The shadows and questions lurking behind AI driven Zillow Offers.

At Etiq.Ai the focus is to help organizations to uncover and prevent instances of unintended consequences in Machine Learning. Our VP technical lead, Andy Crouch, has previously blogged about the unintended consequences of bias in black box data models which influence financial and healthcare decisions. AI incidents impact the narrative associated with AI and the business performance as well as sustainability of the company. Further it raises questions about the application of AI. What was the use case for the deployment of AI? What level of risks were identified in the design phase and how was risk mapped to robustness, explainability, fairness and bias in AI? Were risk mitigation strategies identified in the design phase?

AI should be structured from the technical, human-computer interface and an accountability perspective. With an increasing number of organizations globally adopting AI to assist with productivity and efficiencies, understanding the individual components and the interlinkages between this triad is important. While there are no concrete regulatory requirements for conducting such a review, regularly carrying out this review can prime the company for success.

In the last months, an organization which succumbed to the complexities of AI is Zillow. Zillow established its presence in the marketplace as the most-visited real estate website in the United States. It simplified the selling and buying experience, through its Zillow Offers division, so that it was quick, easy and could avoid the uncertainty of a traditional sale and viewing process for home sellers and buyers alike. Zillow Offers employed an iBuying algorithm to facilitate the online estate agent process. However, this algorithm failed to perform at the level that Zillow envisaged. Selling homes and, importantly, ensuring that the seller gets a fair valuation for the property is a complex task that requires complex system thinking and human intervention.

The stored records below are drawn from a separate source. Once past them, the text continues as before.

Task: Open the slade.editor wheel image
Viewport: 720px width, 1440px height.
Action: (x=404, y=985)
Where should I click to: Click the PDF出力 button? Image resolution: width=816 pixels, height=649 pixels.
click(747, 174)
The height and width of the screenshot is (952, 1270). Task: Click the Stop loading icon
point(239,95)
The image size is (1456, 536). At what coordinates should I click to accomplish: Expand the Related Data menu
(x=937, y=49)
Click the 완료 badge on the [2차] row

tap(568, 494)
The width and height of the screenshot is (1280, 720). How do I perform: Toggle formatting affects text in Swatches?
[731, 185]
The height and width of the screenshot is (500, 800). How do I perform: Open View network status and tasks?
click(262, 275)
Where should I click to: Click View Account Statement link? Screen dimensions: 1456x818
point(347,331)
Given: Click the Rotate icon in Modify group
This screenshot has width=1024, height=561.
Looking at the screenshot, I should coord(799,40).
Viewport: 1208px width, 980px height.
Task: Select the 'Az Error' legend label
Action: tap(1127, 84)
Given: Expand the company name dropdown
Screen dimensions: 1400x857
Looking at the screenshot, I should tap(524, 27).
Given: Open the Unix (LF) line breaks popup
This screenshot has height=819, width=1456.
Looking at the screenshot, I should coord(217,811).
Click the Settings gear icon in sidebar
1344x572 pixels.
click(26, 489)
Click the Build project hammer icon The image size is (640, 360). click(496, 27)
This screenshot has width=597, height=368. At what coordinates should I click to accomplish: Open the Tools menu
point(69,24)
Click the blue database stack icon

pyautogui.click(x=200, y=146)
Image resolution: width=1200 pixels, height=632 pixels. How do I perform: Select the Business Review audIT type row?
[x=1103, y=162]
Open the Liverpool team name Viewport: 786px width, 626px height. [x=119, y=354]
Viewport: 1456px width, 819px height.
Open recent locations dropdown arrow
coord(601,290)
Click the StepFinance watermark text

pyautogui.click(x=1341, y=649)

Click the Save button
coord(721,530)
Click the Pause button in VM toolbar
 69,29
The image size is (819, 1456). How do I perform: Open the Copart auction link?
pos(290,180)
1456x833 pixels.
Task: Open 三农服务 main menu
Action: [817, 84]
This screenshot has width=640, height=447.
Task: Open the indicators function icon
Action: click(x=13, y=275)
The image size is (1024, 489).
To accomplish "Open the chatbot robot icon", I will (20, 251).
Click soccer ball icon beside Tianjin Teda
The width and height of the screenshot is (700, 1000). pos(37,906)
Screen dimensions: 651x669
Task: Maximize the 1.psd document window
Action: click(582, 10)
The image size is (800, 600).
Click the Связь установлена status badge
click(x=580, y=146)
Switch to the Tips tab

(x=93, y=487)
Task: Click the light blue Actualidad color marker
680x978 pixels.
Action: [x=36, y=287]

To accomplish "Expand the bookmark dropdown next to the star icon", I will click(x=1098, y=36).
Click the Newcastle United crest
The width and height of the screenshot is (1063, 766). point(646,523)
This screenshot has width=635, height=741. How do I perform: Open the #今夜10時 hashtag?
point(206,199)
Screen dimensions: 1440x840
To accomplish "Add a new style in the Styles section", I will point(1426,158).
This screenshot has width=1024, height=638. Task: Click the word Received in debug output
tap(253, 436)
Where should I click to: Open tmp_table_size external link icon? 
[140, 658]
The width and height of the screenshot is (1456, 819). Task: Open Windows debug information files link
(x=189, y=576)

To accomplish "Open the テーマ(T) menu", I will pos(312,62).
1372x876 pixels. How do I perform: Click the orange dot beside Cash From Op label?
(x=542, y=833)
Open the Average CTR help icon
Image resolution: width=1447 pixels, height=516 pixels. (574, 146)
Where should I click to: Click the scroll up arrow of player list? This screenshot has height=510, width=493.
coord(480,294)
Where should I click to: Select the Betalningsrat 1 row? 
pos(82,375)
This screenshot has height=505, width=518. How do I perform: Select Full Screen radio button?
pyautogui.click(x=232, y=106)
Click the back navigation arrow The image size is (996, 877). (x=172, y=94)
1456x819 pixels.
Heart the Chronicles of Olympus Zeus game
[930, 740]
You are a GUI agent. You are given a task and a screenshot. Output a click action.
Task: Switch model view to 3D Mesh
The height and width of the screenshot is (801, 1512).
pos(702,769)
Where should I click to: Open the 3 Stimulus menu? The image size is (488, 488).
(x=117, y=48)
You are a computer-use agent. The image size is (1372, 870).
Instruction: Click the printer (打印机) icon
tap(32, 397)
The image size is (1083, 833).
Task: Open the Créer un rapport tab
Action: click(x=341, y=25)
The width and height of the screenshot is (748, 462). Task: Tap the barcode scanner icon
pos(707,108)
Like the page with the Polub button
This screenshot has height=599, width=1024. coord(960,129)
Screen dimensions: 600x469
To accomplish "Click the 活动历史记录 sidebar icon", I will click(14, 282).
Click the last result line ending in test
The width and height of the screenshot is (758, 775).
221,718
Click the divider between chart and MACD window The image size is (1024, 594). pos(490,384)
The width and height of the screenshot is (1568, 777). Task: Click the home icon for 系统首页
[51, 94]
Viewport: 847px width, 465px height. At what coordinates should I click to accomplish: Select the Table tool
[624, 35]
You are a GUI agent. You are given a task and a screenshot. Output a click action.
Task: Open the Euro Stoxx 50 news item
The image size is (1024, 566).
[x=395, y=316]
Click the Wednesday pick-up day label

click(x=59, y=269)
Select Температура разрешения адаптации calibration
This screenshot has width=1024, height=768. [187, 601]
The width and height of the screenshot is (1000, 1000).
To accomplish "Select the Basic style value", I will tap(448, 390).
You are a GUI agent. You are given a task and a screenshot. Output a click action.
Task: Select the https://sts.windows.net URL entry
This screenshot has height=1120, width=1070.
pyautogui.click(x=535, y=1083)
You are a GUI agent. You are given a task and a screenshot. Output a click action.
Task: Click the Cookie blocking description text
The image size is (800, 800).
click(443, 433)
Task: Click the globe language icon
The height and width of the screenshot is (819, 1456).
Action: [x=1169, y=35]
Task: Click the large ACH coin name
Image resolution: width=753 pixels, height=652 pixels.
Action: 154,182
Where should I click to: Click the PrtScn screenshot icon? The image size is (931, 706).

Owning and buying a home is probably the single most expensive activity that an individual and family will undertake in their lifetime. This raises a number of questions about our symbiotic relationships with digital tools and sheds further concerns whether a purely technical solution can replace human intervention without a proper monitoring environment set in place. The lean methodologies adopted by organizations such as Zillow, with their iBuying or instant buying offerings, overlooked the sensibilities that are considered throughout the lifecycle of selling and acquiring real estate. The algorithms deployed couldn’t spot damp, smelly basements or noise pollution in photos or videos, resulting in Zillow covering additional costs for contractors to fix properties and ultimately Zillow struggled to sell properties beyond cost prices. The competitive edge of flipping property around fast and at a profit was lost.

Plato’s Allegory of the Cave, ruminates on the nature of belief versus knowledge. The house pricing datasets, automated housing valuations and predictions used by Zillow Offers shed lights on the the belief that iBuying algorithms could replace the brokered service offered by real estate agents. Up to a few weeks ago, everything in Zillow Offers’ existence had been based on an algorithmic catastrophe which failed to represent objective reality. While the algorithm did not discriminate, the fundamental takeaway is associated with the negative effects that can creep into society through the absence of bridges between technology, humans and accountability.

As businesses increase their reliance on algorithms, appropriate testing and monitoring processes would be required. As the focus on extended accountability and transparency increases in AI, building auditable systems that align competing business priorities is crucial. At, we work with our partners to identify and prevent the unintended consequences of algorithms and AI from day zero.